## Instructions for the task:
Copy out, from the data, each line containing the string "more".

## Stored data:
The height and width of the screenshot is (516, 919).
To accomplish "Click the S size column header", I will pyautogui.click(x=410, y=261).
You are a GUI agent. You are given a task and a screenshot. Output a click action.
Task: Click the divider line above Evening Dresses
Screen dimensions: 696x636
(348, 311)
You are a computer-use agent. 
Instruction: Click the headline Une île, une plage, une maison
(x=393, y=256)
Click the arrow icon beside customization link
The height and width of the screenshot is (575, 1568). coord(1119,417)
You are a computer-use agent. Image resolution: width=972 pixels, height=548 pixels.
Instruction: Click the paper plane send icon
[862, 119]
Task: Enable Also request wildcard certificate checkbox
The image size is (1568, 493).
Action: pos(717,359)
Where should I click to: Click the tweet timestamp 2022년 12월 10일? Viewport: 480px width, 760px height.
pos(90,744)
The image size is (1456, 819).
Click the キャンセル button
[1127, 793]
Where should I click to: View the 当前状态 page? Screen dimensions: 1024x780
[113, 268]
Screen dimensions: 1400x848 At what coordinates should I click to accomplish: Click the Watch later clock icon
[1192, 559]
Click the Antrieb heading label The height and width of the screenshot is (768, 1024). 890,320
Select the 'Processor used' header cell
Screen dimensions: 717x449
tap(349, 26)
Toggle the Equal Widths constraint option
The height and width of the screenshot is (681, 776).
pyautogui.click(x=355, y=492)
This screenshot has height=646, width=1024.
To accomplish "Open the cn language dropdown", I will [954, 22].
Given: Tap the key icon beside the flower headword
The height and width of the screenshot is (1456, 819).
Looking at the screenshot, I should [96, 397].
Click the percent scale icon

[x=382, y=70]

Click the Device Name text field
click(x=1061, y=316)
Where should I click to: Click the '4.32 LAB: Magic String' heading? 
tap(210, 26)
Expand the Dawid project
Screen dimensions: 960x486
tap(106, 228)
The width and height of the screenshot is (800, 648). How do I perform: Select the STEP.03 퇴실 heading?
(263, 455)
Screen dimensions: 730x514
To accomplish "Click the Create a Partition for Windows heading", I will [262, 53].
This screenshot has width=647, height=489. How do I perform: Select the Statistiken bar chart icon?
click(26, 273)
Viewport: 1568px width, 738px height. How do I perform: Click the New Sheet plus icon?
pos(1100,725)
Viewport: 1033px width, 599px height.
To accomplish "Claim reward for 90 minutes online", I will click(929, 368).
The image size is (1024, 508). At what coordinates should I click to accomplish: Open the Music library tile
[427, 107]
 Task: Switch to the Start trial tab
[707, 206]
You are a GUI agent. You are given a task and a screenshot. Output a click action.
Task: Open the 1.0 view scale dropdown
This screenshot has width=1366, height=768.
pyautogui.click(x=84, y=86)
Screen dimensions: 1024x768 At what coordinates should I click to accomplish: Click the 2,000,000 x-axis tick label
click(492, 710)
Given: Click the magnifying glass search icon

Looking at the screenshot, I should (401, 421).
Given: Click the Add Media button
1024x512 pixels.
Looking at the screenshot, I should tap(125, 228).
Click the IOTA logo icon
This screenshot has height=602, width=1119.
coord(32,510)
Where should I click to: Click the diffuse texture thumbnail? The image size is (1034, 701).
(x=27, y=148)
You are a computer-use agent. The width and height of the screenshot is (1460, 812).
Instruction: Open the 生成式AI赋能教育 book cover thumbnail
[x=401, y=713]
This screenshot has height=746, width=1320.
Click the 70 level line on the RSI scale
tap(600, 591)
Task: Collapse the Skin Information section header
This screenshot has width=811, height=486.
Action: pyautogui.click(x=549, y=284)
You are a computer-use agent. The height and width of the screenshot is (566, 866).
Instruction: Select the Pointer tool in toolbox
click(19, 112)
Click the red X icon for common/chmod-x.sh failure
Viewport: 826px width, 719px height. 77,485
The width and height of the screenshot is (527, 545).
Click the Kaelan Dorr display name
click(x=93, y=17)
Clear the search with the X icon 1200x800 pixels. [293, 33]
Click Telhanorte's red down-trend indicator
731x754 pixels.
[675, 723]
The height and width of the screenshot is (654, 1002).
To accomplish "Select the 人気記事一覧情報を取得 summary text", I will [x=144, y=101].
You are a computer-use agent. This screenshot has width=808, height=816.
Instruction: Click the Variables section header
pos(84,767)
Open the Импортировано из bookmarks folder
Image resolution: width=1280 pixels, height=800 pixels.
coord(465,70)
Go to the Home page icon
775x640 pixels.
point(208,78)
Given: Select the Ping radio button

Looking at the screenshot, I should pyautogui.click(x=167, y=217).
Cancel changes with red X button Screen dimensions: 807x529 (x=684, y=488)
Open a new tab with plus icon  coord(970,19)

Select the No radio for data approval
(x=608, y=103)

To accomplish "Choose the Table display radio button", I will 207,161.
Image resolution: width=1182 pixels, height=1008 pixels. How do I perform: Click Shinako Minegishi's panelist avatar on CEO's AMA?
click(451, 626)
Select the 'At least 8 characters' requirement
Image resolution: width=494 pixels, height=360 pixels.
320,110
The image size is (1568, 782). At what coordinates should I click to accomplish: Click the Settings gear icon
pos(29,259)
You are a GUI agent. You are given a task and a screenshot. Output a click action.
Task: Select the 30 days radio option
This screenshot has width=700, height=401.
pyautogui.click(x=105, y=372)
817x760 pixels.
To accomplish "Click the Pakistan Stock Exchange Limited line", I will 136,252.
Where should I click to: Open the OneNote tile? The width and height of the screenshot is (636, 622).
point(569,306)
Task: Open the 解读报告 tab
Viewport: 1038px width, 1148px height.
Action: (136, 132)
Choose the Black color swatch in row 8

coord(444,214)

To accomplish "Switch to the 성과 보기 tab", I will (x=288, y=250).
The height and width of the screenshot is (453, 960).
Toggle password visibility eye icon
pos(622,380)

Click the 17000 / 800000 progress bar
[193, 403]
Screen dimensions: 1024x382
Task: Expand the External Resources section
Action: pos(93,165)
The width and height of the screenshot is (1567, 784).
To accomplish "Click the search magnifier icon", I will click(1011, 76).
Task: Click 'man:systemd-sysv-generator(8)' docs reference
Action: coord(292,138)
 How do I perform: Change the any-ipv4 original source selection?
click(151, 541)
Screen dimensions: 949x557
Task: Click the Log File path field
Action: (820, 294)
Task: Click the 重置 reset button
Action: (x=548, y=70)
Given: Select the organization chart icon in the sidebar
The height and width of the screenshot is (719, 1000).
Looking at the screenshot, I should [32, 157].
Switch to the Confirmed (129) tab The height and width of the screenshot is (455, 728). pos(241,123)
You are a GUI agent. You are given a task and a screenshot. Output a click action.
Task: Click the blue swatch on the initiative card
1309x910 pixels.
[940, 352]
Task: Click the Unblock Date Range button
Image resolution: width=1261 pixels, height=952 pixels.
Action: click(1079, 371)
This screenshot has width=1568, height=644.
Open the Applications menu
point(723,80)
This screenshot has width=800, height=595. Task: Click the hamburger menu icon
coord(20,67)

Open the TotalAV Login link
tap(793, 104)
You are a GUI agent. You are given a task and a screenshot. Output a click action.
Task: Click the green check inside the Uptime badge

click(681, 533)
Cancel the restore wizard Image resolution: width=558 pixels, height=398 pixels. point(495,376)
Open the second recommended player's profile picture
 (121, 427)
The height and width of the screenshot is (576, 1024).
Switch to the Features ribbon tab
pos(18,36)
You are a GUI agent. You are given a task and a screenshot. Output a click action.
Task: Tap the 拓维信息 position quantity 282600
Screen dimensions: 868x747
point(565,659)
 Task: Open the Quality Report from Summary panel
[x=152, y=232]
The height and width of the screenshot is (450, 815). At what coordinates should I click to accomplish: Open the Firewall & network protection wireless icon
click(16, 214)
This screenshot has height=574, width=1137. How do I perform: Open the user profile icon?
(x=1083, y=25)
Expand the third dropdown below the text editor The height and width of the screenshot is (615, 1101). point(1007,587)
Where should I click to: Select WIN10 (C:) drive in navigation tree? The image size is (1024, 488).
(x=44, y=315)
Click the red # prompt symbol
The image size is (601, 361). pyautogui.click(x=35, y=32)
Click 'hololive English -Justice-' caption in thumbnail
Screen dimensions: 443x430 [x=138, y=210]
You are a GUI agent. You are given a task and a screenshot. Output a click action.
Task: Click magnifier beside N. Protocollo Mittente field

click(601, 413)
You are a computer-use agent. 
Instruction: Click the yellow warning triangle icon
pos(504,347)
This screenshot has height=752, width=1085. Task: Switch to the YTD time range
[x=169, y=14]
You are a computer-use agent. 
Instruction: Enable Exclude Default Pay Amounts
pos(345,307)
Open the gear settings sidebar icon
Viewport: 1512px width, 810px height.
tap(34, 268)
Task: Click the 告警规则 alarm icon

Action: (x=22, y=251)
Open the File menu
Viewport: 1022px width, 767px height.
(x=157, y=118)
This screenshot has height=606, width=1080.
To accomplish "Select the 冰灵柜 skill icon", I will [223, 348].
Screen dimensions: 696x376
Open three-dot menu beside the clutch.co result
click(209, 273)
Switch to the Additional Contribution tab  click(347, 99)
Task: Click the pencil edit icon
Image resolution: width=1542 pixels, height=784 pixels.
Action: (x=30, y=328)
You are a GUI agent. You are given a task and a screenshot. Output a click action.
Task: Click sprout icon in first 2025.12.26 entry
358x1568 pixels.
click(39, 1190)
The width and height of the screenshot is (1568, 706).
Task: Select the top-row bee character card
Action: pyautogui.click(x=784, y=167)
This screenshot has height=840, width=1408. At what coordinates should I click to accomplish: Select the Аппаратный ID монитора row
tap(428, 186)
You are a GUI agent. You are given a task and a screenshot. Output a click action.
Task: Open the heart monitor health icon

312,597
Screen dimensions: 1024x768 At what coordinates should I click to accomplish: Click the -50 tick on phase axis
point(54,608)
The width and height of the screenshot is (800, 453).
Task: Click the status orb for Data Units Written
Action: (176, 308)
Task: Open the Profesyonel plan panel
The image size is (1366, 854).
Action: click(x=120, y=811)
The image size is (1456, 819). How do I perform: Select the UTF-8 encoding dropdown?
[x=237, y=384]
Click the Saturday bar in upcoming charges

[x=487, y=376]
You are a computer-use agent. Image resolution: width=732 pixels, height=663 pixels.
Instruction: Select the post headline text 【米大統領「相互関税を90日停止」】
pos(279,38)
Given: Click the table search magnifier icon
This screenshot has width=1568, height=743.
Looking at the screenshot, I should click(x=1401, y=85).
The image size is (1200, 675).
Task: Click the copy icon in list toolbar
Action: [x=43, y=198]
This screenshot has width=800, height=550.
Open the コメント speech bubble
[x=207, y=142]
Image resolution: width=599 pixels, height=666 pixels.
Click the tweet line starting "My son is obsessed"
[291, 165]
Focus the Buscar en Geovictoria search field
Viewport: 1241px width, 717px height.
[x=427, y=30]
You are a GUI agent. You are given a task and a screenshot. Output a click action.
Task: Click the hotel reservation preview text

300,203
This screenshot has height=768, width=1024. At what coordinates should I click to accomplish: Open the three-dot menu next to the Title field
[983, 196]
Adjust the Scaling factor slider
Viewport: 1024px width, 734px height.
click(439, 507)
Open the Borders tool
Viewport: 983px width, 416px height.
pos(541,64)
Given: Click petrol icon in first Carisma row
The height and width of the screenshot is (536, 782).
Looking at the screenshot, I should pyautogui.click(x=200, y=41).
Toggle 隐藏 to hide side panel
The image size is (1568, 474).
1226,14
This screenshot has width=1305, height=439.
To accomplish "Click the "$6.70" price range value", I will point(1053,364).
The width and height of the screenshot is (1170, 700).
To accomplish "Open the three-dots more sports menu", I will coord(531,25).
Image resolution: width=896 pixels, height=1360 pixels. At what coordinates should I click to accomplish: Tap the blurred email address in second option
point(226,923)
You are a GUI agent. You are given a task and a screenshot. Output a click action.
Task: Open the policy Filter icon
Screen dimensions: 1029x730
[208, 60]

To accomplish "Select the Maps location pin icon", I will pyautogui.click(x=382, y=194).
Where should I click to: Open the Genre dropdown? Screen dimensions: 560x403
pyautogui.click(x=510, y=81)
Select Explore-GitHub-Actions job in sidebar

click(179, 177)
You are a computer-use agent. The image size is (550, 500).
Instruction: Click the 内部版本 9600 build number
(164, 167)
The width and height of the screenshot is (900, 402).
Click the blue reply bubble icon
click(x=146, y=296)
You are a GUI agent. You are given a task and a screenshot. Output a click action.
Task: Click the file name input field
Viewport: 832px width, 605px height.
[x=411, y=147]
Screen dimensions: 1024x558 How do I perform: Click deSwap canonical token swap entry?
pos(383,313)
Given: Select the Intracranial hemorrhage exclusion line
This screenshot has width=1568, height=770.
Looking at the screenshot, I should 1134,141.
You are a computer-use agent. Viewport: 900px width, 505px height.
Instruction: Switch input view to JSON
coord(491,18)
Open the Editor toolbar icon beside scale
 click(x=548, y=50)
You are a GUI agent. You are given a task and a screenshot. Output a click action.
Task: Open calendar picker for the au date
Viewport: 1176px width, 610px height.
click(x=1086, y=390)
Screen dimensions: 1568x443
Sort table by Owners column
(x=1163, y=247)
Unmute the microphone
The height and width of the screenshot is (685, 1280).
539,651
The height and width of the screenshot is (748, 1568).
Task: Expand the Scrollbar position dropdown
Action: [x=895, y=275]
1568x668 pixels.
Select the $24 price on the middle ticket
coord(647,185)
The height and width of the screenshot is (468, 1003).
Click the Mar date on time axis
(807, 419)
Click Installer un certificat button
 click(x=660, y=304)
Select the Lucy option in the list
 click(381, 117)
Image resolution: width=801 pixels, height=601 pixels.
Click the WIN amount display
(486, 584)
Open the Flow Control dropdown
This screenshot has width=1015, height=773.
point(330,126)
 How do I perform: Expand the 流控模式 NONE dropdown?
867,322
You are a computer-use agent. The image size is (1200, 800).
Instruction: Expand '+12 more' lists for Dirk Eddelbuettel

## Worked solution:
To accomplish "Open the three-dots more sports menu", I will coord(531,25).
Instruction: Expand '+12 more' lists for Dirk Eddelbuettel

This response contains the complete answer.